OK - now for the case where you have cold water coming out of hot faucets, or maybe a shot of warm but basically cold after that. A couple of possibilities I have run into there:

1) possible you are actually in the no-flow from heater case (possibly with a bit of hot leakage which could warm the pipes initially but not keep up with any significant flow rate), but there is a tempering valve for toilet(s) which is backflowing from cold to hot lines, so even though little or no water is coming into and/or out of the heater you still get partial or near-full cold water flow from the hot pipes located downstream of the tempering valve. This is not at all uncommon when water lines are drained - the one-way valves in the tempering valves sometimes stick open or partly open in that situation.

2) similar to 1) above, but instead of a tempering valve the plumber got lazy and hard-plumbed a tempering pipe to the toilets - instead he just linked the hot and cold lines together at a tee which then leads to the toilets - so if there is a pressure difference between hot and cold lines (like if hot line is blocked or valveoff) the water flows from the higher to lower pressure line, meaning in this case cold water flow to hot lines.

3) since you say the tank water is hot, but the water from hot faucets is cold (or warm at best) then you cannot be getting significant flow from the tank (but possibly a bit of leakage past the blockage point) - so if not tempering valve allowing cross-flow then there has to be another cross-connection between hot and cold somewhere if getting a goodly cold flow from hot lines. This could be due to an error in plumbing (though you should have noticed that at that location in the past as hot water faucet not putting out full hot water), or could be a mixing type valve (single-handle) which is allowing water to flow from cold through to the hot side in the valve, or possibly a cross-connection at some other device using tempered water. If this is the case, it is likely that the cold flow from hot faucets will be less than full flow volume, if it is bleeding through interior to a valve or mixing valve. If this is happening, it still means there is a blockage in the hot lines somewhere on the "downstream" side of the heater or the heater inlet or outlet is blocked, so you are still back to the first case of no flow from the heater to the faucets.

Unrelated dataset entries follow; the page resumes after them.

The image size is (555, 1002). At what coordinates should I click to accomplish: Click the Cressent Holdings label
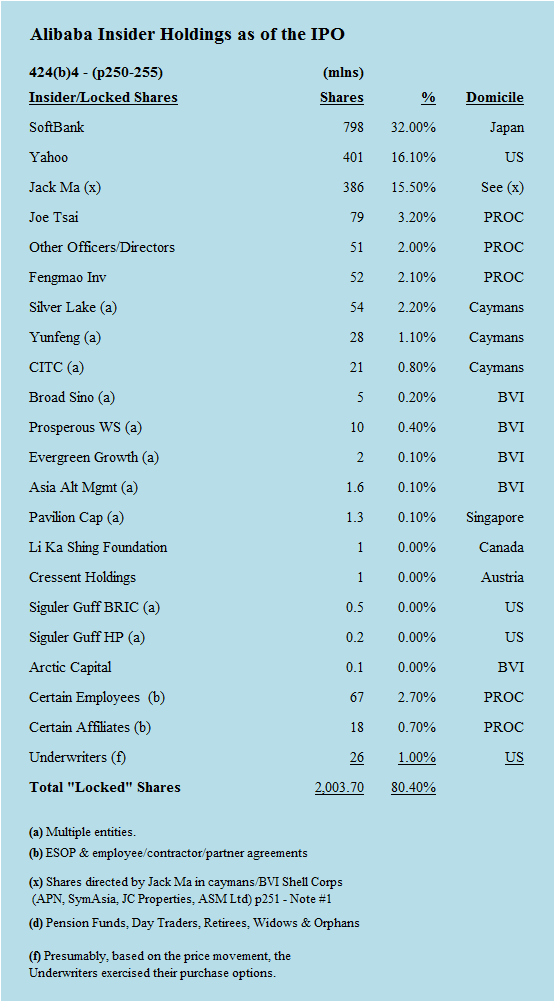82,577
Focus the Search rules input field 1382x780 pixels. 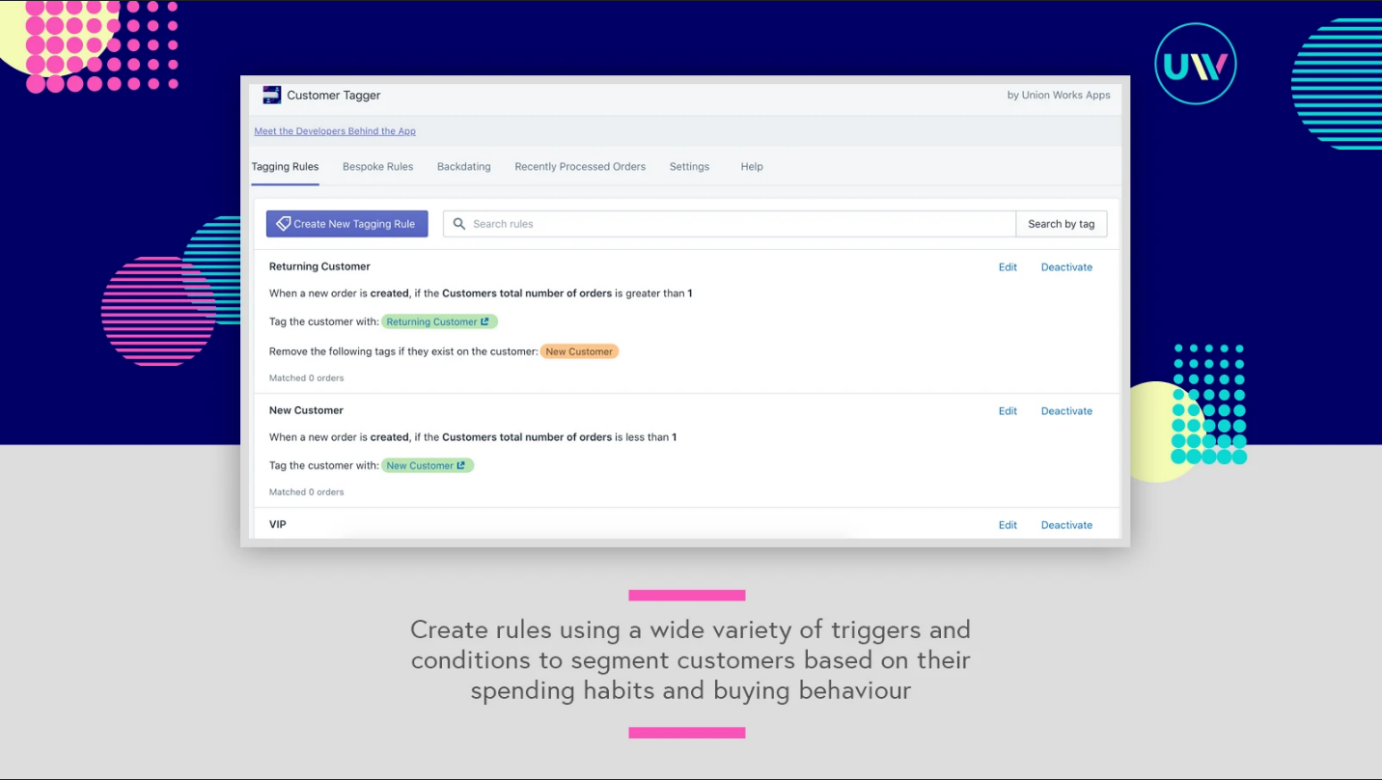[735, 224]
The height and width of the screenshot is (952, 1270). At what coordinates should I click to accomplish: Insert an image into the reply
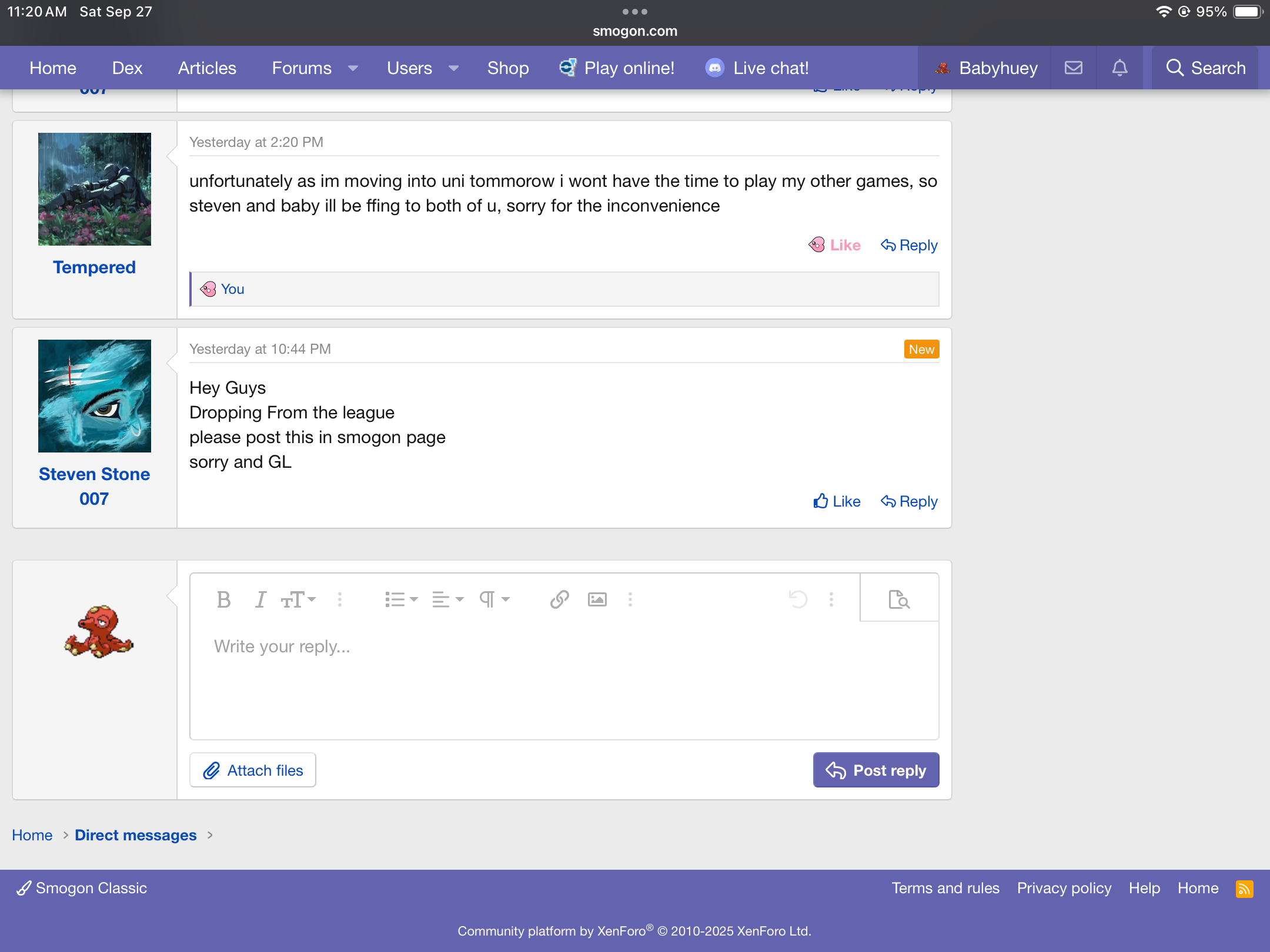[597, 599]
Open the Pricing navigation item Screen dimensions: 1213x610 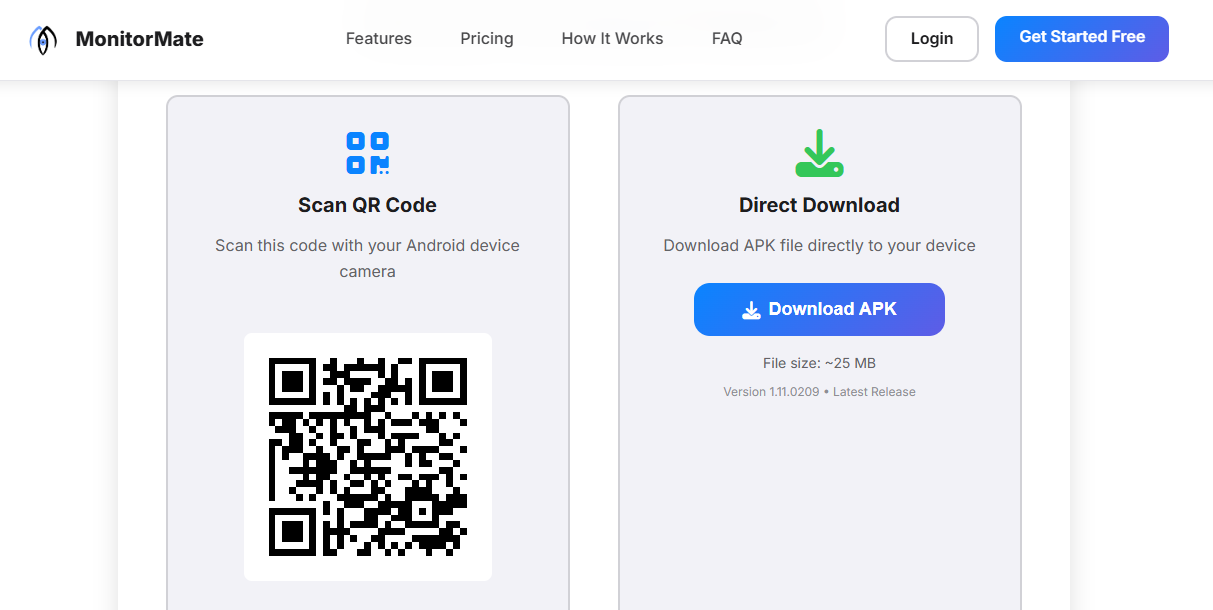tap(486, 38)

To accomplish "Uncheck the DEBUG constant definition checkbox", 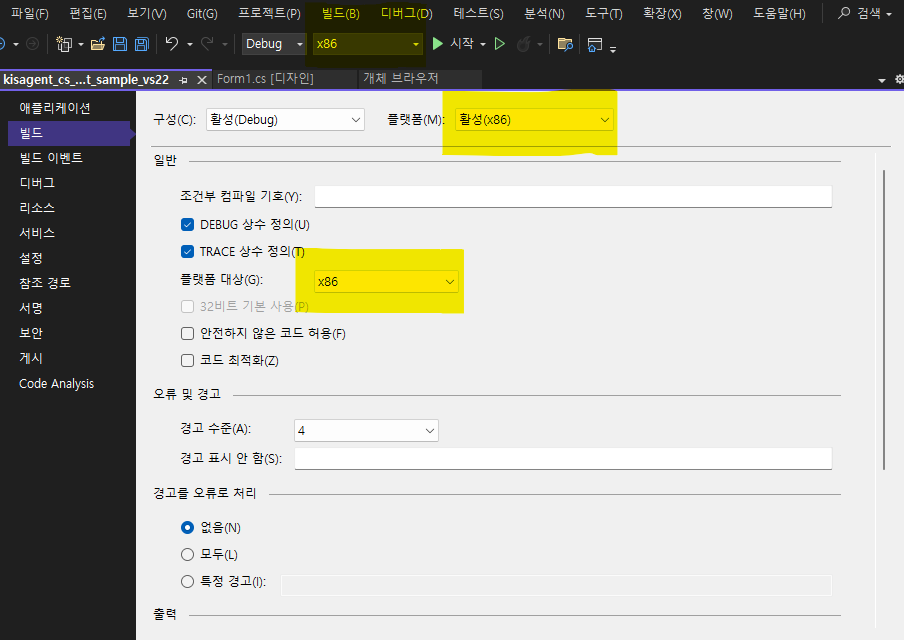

4) very rare but happens sometimes when people put in a point-of-use water heater or hot tub or dishwasher or such on the hot line only and have higher water pressure than it is supposed to take - check for a pressure regulator on the hot line only ("downstream" of the heater) which might have locked up when the water pressure dropped to zero when the water was shut off. Sometimes they freeze up, a few of the mopre positive shutdown brands tend to drop to zero pressure and have to be readjusted back up to desired operating pressure after a water line shutoff.

OK - I am pretty much burned out of viable possibilities - so if the above was too confusing or did not solve it, time for a Plumbing contractor (your Search the List category to find well-rated and reviewed contractor to track it down. Of course, the better you can isolate the issue or rule out certain cases the less time (and money) he has to spend figuring it out.